Crash victim helps students by sharing tragic experience

John Westhaver survived a horrible crash nearly 20 years ago and will speak to local students about making safe driving choices.
Image Credit: SOURCE/YouTube

The survivor of a horrible car crash will bring his experience to secondary school students in Kamloops with the intention of helping them see their way to making good choices when driving on graduation night and beyond.

The presentations begin later this month as ICBC road safety speaker John Westhaver tours Southern Interior schools.

Westhaver's crash happened 20 years ago and resulted in many surgeries because of burns he sustained. Three of his friends did not survive. He says he now talks to students about safe driving because he knows what it is like to wake up horribly injured and he wants them to think about road safety as a driver and a passenger before it is too late.

“These crashes don't discriminate,” he says, “and they do have lasting repercussions and can affect the rest of your life.”

According to ICBC an average 240 youth are injured and three killed between April and June every year in the Southern Interior

“It’s important that we do what we can to help B.C. youth understand the devastating impact one wrong decision could have on their lives and their families,” said Mary Polak, Minister of Transportation and Infrastructure. “The reality is that car crashes are the number one preventable cause of death for youth in B.C. ICBC’s road safety speakers help strengthen young people’s decision-making skills and teach them to think twice before taking risks behind the wheel.”

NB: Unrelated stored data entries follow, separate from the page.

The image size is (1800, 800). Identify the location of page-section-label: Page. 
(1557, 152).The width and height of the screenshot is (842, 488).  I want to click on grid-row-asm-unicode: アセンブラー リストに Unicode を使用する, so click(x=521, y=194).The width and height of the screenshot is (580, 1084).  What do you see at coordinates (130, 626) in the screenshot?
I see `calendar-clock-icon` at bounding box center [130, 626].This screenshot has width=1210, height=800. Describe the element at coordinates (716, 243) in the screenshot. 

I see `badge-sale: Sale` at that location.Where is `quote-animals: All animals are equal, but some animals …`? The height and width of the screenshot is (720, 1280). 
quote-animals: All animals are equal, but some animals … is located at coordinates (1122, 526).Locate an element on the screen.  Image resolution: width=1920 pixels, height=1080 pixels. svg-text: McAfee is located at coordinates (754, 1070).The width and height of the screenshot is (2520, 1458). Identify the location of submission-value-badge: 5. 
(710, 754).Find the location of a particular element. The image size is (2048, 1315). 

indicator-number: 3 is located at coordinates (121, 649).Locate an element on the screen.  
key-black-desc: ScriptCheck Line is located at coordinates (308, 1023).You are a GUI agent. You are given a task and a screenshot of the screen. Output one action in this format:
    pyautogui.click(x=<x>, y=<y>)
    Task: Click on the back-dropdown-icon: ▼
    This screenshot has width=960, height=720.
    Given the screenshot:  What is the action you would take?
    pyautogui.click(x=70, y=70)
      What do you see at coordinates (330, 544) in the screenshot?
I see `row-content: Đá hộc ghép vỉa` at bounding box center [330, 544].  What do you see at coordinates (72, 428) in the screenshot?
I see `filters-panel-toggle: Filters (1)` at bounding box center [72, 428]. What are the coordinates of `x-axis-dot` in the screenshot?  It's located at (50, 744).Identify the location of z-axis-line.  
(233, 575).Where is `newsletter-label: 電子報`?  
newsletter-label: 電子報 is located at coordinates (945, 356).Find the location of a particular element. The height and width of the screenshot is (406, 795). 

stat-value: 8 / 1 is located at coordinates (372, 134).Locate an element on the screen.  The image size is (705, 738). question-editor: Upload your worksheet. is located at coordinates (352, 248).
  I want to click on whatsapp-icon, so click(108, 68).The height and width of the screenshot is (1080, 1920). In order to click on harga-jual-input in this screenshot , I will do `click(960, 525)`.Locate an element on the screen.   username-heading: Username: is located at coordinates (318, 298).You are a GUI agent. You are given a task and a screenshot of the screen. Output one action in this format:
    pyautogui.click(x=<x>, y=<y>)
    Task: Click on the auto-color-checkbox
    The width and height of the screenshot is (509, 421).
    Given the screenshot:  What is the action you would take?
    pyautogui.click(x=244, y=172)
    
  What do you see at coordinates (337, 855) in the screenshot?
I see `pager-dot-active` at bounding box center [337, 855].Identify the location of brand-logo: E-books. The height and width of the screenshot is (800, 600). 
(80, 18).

“Our road safety speaker program is one way that we reach out to students to motivate them to make smart, safe driving choices,” said John Dickinson, ICBC’s director of road safety. “Our road safety speakers connect with students through their personal, heartbreaking stories and help them realize the tragic and life-changing consequences of taking risks while driving.”

For the past 16 years, ICBC road safety speakers have been sharing their stories with more than 50,000 B.C. high school students every year.

The speaking tour will start in Revelstoke on April 22 and ends in Sparwood three weeks later, with stops in more than 20 other locations including Merritt, Salmon Arm, Sicamous, Barriere, Clearwater, Kelowna and Osoyoos. The Kamloops stops will include Twin Rivers Secondary, Beattie School of the Arts and Norkam Secondary.

School District 73 Kamloops/Thompson will see graduation ceremonies take place between May 24 and June 11.

  • On average, 12 youth are killed and 1,100 are injured in crashes every year in the Southern Interior.
  • On average, 44 youth are killed and 7,300 are injured in crashes every year in B.C.
  • Twenty-five per cent of speeding drivers and 19 per cent of impaired drivers in B.C. involved in crashes, resulting injuries or fatalities, were between the ages of 16 and 21.